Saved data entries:
+-------+
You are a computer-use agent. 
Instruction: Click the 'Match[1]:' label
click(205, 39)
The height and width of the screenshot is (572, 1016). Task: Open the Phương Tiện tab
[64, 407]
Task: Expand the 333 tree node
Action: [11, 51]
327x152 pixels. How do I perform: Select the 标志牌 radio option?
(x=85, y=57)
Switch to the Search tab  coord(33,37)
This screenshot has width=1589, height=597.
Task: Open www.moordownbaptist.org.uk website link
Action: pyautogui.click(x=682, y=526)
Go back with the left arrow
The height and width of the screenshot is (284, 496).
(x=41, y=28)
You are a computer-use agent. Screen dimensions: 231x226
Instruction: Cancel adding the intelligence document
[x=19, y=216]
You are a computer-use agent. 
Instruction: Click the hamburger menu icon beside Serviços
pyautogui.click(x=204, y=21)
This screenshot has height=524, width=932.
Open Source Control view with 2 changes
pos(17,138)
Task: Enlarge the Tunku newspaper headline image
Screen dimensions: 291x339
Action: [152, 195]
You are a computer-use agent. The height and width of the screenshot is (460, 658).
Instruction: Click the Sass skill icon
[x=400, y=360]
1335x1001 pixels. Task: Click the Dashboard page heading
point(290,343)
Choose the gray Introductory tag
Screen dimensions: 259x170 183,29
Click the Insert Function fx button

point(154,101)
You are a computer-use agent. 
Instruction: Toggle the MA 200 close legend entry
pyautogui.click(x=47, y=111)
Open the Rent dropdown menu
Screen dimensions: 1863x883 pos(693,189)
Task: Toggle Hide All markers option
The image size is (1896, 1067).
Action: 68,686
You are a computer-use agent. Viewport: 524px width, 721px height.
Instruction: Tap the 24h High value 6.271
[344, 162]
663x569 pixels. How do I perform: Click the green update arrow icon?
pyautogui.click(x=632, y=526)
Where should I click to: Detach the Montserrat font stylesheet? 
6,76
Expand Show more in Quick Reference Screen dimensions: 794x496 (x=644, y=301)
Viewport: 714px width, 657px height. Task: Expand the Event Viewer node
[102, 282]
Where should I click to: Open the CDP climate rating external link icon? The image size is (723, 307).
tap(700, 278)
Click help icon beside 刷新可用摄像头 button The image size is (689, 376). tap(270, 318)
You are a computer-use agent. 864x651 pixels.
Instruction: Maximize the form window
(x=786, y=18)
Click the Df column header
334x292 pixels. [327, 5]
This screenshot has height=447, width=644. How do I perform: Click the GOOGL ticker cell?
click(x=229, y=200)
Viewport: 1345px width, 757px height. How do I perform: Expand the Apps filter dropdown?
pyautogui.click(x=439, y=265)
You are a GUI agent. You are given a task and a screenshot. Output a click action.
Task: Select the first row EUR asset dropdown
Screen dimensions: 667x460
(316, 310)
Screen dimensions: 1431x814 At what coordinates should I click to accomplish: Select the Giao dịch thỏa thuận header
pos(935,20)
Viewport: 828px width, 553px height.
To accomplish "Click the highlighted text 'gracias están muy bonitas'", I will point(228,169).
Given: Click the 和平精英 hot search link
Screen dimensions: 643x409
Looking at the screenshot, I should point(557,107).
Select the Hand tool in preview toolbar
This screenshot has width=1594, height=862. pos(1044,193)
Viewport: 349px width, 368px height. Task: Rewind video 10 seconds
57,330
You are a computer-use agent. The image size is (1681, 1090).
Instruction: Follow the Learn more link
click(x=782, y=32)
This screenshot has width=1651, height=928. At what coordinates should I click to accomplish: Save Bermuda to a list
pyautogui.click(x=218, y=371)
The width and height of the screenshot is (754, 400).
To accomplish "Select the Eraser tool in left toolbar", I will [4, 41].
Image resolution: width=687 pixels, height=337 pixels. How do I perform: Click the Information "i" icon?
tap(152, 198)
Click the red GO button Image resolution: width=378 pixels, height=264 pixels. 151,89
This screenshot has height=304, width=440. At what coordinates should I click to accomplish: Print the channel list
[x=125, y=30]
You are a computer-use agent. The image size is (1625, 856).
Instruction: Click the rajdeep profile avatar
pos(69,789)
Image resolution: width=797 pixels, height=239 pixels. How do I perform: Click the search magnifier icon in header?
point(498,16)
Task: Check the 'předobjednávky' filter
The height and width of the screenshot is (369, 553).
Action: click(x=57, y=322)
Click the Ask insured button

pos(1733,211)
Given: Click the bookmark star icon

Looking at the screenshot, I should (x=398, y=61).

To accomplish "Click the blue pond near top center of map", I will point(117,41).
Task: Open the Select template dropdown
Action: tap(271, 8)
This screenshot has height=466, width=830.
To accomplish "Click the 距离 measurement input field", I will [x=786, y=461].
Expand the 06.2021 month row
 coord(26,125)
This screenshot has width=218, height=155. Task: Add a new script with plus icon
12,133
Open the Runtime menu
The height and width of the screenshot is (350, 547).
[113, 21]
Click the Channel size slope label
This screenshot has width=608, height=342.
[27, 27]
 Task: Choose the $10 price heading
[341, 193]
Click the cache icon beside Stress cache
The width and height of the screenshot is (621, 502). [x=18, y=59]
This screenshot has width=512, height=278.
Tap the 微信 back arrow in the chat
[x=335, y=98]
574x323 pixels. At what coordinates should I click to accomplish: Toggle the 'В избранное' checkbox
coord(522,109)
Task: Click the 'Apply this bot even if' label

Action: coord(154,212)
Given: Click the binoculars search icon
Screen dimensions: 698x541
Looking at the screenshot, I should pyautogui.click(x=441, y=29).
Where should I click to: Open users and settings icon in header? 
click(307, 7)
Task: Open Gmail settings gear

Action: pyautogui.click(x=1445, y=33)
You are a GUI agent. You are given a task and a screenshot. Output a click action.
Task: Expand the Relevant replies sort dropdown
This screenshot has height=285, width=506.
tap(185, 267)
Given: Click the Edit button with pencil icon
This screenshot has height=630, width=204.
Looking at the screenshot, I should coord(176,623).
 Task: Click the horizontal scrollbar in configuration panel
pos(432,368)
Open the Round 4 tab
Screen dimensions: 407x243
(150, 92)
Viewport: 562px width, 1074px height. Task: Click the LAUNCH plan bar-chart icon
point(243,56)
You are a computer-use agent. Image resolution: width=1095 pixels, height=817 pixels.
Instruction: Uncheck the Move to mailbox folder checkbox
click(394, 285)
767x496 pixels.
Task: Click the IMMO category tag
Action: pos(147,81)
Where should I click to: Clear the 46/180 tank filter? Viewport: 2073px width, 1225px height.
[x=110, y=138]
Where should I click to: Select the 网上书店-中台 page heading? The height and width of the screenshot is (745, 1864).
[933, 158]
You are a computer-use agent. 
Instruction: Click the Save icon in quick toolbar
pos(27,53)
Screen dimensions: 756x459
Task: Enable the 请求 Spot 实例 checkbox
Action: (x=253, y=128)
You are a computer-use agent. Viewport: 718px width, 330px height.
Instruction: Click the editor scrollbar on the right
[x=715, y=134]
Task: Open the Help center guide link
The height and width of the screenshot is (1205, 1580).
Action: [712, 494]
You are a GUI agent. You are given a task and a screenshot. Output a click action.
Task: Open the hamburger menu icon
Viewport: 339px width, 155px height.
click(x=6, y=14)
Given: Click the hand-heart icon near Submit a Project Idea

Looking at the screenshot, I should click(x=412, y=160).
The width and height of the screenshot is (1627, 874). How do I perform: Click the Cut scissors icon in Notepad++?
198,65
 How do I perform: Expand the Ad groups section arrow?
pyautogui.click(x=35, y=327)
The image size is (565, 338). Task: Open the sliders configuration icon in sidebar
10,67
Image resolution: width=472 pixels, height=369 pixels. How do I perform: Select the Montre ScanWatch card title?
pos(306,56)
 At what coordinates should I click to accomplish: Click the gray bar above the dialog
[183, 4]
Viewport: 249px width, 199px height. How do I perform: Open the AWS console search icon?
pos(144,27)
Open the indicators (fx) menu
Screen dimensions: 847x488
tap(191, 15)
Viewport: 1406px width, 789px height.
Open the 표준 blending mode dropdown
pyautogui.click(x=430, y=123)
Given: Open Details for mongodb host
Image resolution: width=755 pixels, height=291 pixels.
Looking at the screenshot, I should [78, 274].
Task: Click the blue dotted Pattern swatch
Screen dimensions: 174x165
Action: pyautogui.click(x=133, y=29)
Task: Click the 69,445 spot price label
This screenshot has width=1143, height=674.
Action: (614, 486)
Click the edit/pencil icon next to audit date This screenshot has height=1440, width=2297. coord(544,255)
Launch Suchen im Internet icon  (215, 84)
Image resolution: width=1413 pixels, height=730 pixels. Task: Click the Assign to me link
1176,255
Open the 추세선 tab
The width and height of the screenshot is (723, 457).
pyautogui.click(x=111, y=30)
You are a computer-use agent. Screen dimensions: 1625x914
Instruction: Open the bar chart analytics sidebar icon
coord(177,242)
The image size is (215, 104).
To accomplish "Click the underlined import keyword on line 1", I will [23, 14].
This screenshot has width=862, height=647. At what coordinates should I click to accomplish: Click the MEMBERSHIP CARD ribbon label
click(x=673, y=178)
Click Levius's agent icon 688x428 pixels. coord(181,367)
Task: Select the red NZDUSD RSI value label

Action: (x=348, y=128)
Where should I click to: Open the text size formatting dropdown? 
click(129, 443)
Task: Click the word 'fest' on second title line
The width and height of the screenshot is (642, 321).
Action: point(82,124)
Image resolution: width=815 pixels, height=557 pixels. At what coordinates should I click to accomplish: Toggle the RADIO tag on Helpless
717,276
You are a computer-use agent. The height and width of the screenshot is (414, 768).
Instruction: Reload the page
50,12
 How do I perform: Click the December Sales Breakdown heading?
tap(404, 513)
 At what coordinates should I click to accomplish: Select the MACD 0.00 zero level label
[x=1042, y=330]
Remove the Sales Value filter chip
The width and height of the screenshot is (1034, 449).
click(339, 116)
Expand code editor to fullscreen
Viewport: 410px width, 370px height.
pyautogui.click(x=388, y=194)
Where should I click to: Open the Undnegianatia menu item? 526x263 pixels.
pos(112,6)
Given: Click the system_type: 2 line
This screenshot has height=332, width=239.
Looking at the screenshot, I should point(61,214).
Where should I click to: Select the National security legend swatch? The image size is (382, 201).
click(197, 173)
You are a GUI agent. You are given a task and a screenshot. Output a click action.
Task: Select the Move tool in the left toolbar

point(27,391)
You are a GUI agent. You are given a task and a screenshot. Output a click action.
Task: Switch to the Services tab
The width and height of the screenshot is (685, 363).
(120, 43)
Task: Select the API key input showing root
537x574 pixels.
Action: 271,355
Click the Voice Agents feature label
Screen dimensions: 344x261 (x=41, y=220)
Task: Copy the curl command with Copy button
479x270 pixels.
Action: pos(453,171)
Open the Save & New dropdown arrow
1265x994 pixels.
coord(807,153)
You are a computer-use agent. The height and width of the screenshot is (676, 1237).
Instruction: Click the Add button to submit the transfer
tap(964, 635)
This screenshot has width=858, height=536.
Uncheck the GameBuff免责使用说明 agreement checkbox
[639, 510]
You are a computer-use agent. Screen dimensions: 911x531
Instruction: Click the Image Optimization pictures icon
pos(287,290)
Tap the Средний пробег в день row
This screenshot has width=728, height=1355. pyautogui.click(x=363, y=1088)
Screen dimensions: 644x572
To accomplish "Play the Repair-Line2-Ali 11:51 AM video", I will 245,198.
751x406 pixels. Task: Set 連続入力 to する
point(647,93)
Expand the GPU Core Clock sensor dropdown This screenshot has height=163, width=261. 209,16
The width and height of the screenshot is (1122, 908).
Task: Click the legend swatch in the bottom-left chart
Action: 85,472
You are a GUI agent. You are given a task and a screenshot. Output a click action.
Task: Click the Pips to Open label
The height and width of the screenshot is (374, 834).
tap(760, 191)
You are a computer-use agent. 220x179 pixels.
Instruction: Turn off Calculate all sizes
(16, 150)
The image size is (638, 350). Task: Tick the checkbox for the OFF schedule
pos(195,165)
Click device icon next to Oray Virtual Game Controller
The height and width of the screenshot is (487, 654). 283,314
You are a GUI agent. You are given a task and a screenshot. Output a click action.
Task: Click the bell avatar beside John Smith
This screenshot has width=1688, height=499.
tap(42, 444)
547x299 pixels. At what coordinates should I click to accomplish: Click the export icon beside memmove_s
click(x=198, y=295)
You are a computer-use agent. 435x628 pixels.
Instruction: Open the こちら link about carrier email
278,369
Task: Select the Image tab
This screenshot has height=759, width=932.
+-------+
__BRIEF__. Return, verbatim, the part of the material that opens with the line containing "574x323 pixels. At" and closes with the line containing "click(307, 7)", including both of those lines.

__CORRECT RESULT__.
574x323 pixels. At what coordinates should I click to accomplish: Toggle the 'В избранное' checkbox
coord(522,109)
Task: Click the 'Apply this bot even if' label

Action: coord(154,212)
Given: Click the binoculars search icon
Screen dimensions: 698x541
Looking at the screenshot, I should pyautogui.click(x=441, y=29).
Where should I click to: Open users and settings icon in header? 
click(307, 7)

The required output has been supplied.